=== EXCERPTED TEXT ===
↓
Arkbro’s piece was more dronelike, making use of sudden switches back and forth between contrasting voices, inside a larger scheme of more gradual changes. Despite this, the colouring was restrained and development was made without resorting to overt drama, although the piece did build to a more forceful section before falling away again at the end. Arkbro’s usual interest in intonation was present, but in a more austere fashion, the small differences in pitch being expressed in a linear progression while harmony was thinned out. The piece suffered in this setting for being the second of two works programmed with a superficially similar nature, with nothing to clear and refresh the mind in between. That said, the muted ending didn’t seem to come off as intended here, with the unexpected change in force sounding like the music’s energy had dissipated rather than transformed.
If not dark (pace Lorca), then indelibly crepuscular; SN Variations’ release of Jack Sheen’s large ensemble work Sub arrives just in time for northern summer. A broad, dank thicket of furtively scurrying sounds, Sheen’s ensemble writing in this piece both invites and repels comparisons to Haas and very late Feldman’s writing for large ensembles. Sub is played low: alto flutes and violas with trombones, bass clarinets, piano and percussion. The fifteen musicians of the Octandre Ensemble, conducted by Jon Hargreaves, play winding figures over and through each other, with sounds tending towards the breathy and brushed, all muted and blurred by a backdrop of audio tracks that let grey noise seep into any remaining cracks that might admit outside air. While teeming with microscopic, sightless life, Sheen’s composition is never allowed to relax into an organic flow. Cyclical passages are cut up into eleven movements over forty-seven minutes, divded by silences of varying lengths, with some sections dying away and other unnaturally stopped dead. After about twenty minutes, when you think you’re settled in to a work of moody textures, things suddenly lighten up, only to plunge back into redoubled activity. From there on each section becomes more sharply contrasted in sound balance and rhythm, always sounding stranger with the ensemble’s playing turning more febrile as the parts get simpler, until they resemble a muzzy tape recording of a full orchestra. It’s an uncanny, paradoxical work that thwarts movement while remaining in motion, yet never finds balance while remaining in place.
Rohan Drape and Anthony Pateras’ earlier work with keyboards and electronics has been discussed here before but finally received its long-awaited follow-up last year. The traces of a mistake, the most simple one possible the reactions of even younger children presents three related works, including two versions of the title piece. Originally scored for piano, violin, two organs, drums, electronics and Revox tape deck, the piece first appears here in a version for solo piano haunted by an electronically processed haze. Pateras’ piano playing here is uncharacteristically restrained, maintaining an aura of stillness even as the notes gradually fill up the spaces left by Drape’s flickering microtonal drones that slip in and out of consonance. In the middle work, Distance bestows then takes right back, the duet adds pipe organ to the mix, elaborating the ideas from the earlier work into thicker sonorities and more forthright piano work that plays within and around the shifting harmonic space. The final track opens out further, returning to the opening work in an ensemble version with violin and percussion, Drape on piano and Pateras reworking material on a variable-speed tape. Violin adds high overtones and resonance, drums the sub-bass beating signals: even as the texture becomes more active and fraught, with electronic taps and echoes, the suspense and powerful atmosphere is maintained and amplified across all three of these superbly judged and executed works.
↑
=== RAW DATA ===
↓
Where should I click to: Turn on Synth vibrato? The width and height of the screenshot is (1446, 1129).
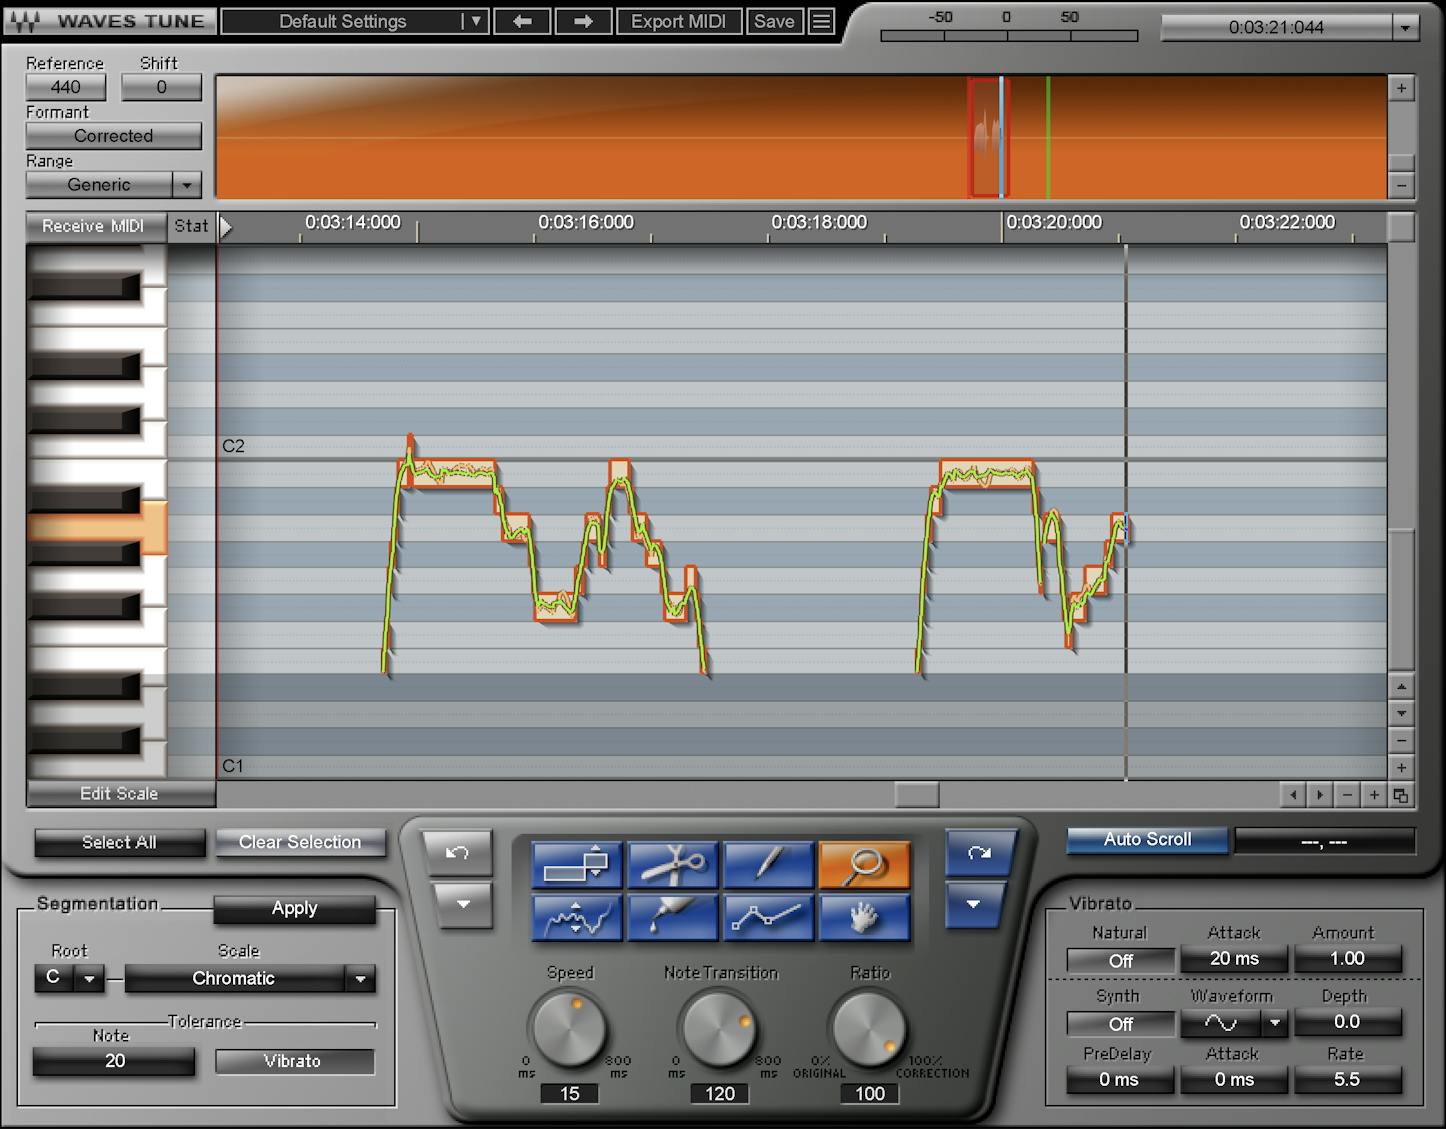click(x=1119, y=1023)
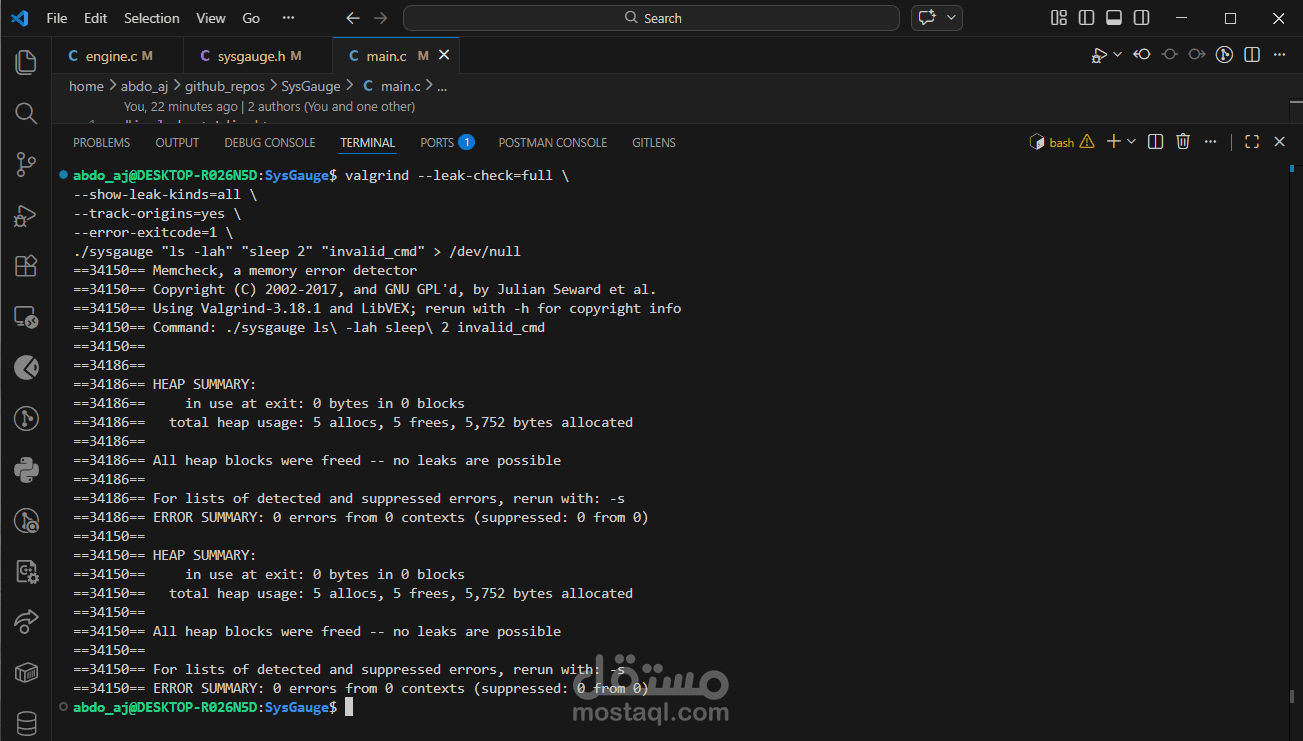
↑
=== TASK GOAL ===
Transcribe the stretch of the music reviews from "Arkbro’s piece was" through "rather than transformed.".

=== ANSWER TO THIS PROBLEM ===
Arkbro’s piece was more dronelike, making use of sudden switches back and forth between contrasting voices, inside a larger scheme of more gradual changes. Despite this, the colouring was restrained and development was made without resorting to overt drama, although the piece did build to a more forceful section before falling away again at the end. Arkbro’s usual interest in intonation was present, but in a more austere fashion, the small differences in pitch being expressed in a linear progression while harmony was thinned out. The piece suffered in this setting for being the second of two works programmed with a superficially similar nature, with nothing to clear and refresh the mind in between. That said, the muted ending didn’t seem to come off as intended here, with the unexpected change in force sounding like the music’s energy had dissipated rather than transformed.